As you go from main mission to main mission, you can immerse yourself in the optional secondary content or hang out with your friends. The secondary activities are very general: “Kill enemy X with condition Y”. Therefore, it is better not to spend a lot of time on it. If, on the other hand, you choose to focus your efforts on your comrades, you will have a great time as the development team did a very good job of representing each other’s growth through the jokes being thrown at each other. By taking good care of your teammates, you can unlock powerful special abilities that expand the restrictive combat mechanics of Scarlet Nexus a bit.
Scarlet Nexus plunges us into what is known as the “brainpunk” era, which is basically a futuristic science fiction fantasy in which people learned to use magic. In this world everyone is interconnected and the brains have evolved enough to function as biological supercomputers. Visually, the world design chosen by Bandai Namco and much more is based on certain more than established cyberpunk tropes that nurture the idea that everything is pretty well connected. The very well executed anime style gives Scarlet Nexus a concise visual identity that manages to bring the most inspiring images to life from time to time.
The horribly disfigured monsters we face in this game are equally memorable, but for a different reason. They come from the hand of the Japanese artist Masakazu Yamshiro, who is able to fuse everyday objects with animal limbs to bring grotesque and deformed nightmare creatures to life. Although these monsters devour brains, the game does not use the representation of explicit violence, but is released for teenage audiences. It’s not exactly a zombie movie. And I underline it because some of the subjects this story touches struck me as extraordinarily macabre and obscure.
It is clear that Bandai Namco goes to great lengths to explain the many complex abstract themes of Scarlet Nexus in the best possible way, but it doesn’t always succeed. Unfortunately, the narrative problems arise from the very dual nature of the structure of the story, and that makes it difficult to process the twists and turns of the script during your first game. Our two protagonists receive different information and the exchange of views often takes place in group discussions or through team dialogues with many people in conversation. To be clear, it takes so much attention that you better take the time between fights to soak up all the details.
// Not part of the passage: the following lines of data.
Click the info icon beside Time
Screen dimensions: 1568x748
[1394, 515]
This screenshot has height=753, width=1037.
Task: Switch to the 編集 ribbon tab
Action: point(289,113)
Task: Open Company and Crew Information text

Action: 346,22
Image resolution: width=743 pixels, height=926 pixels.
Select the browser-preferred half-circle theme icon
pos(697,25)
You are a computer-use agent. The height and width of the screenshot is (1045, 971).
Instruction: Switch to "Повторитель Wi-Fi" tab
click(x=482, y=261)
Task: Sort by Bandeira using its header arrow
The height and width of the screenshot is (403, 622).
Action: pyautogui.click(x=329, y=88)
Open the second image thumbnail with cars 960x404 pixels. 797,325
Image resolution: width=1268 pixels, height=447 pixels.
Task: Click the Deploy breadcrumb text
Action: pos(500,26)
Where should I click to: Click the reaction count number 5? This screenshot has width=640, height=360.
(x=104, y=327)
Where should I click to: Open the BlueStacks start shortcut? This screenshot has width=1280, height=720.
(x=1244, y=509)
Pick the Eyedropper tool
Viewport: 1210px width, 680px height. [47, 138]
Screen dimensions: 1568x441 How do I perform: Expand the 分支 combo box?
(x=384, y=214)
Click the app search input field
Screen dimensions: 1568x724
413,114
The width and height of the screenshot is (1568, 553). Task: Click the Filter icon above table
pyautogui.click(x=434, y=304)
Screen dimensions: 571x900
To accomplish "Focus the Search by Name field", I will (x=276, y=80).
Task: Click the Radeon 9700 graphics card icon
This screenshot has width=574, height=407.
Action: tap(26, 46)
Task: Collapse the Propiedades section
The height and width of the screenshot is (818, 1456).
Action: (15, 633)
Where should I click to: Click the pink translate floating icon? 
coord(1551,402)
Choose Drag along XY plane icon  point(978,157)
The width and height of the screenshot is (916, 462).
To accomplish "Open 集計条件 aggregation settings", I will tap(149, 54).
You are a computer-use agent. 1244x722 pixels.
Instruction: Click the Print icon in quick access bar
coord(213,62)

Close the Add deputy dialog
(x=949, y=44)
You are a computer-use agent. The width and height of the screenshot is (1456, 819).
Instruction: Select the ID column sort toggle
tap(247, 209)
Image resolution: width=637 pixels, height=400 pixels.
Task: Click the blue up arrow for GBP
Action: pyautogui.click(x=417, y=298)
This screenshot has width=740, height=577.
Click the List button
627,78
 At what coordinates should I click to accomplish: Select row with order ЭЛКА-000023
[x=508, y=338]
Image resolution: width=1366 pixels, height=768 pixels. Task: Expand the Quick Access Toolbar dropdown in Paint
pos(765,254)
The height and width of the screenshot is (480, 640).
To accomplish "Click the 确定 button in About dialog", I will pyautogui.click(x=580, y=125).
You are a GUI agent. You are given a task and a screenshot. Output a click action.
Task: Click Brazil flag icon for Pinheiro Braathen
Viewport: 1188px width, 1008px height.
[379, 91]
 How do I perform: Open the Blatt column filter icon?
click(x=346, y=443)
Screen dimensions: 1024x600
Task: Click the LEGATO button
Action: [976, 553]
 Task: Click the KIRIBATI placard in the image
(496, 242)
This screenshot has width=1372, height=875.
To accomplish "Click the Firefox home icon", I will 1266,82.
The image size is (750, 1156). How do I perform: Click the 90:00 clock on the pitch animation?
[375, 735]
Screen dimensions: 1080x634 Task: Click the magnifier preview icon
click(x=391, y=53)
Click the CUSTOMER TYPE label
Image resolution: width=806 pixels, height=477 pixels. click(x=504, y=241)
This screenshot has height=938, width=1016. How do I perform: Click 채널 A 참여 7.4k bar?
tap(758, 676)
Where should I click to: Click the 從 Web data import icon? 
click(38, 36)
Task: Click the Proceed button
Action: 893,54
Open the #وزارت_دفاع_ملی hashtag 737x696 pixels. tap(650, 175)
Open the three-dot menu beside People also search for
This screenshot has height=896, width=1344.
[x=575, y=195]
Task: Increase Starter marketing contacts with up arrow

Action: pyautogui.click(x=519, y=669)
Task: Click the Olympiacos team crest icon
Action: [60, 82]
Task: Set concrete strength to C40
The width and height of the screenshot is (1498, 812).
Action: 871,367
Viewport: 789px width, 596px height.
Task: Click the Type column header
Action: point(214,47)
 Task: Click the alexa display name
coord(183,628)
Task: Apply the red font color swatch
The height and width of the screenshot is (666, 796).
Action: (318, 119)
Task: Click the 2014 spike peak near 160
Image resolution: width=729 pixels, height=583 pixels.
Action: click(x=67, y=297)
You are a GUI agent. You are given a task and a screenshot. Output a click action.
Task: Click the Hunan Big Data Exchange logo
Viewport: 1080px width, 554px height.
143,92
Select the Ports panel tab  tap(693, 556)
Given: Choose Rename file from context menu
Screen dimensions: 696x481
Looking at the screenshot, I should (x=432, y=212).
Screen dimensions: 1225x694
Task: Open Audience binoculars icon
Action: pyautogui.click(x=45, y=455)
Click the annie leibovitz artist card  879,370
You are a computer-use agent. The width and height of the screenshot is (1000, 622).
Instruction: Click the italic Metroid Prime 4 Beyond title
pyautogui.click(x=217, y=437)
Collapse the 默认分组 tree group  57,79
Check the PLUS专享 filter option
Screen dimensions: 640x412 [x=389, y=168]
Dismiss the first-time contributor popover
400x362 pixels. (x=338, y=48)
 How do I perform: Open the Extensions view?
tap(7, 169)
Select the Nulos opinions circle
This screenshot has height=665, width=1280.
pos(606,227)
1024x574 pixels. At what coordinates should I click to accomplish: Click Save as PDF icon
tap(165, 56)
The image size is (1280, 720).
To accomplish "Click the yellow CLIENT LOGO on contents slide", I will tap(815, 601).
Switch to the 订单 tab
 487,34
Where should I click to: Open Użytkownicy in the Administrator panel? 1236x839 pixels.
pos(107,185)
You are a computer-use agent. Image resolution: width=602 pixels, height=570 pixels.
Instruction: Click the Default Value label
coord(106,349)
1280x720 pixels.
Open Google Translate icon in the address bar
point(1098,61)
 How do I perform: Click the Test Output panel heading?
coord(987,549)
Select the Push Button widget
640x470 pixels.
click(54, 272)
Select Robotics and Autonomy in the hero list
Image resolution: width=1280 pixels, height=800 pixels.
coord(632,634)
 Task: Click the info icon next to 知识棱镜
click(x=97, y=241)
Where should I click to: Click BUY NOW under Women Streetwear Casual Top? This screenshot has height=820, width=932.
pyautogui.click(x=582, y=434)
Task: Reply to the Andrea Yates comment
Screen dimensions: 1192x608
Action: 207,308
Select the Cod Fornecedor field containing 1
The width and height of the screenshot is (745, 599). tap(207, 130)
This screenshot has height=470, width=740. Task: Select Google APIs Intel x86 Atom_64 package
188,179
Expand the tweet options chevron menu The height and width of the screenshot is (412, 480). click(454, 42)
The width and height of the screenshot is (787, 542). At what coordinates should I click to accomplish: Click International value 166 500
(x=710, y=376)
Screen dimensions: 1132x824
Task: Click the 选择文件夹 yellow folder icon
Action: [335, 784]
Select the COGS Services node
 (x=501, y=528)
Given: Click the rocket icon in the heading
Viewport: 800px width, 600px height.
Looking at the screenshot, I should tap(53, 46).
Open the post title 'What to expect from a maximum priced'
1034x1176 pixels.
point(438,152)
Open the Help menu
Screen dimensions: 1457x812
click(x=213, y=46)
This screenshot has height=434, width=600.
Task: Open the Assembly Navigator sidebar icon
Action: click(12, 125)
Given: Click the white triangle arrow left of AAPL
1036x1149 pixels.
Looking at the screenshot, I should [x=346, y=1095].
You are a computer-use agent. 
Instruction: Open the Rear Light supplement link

Unfortunately, in the end, this is a bigger problem than you can imagine. The developers obviously put a lot of time into building this fantasy world, the premise of the story, and everything that surrounds it. However, to fully cover Scarlet Nexus you will have to play it twice. On the flip side, the final chapters drag on for hours trying to update the stories of both characters and bring both adventures to a grand finale that practically undermines the central premise of playing a second game (basically because you almost force you to take a break afterwards). Still, if you can relax from those little detours, you can certainly have a blast with Scarlet Nexus’ fascinating science fiction fantasy.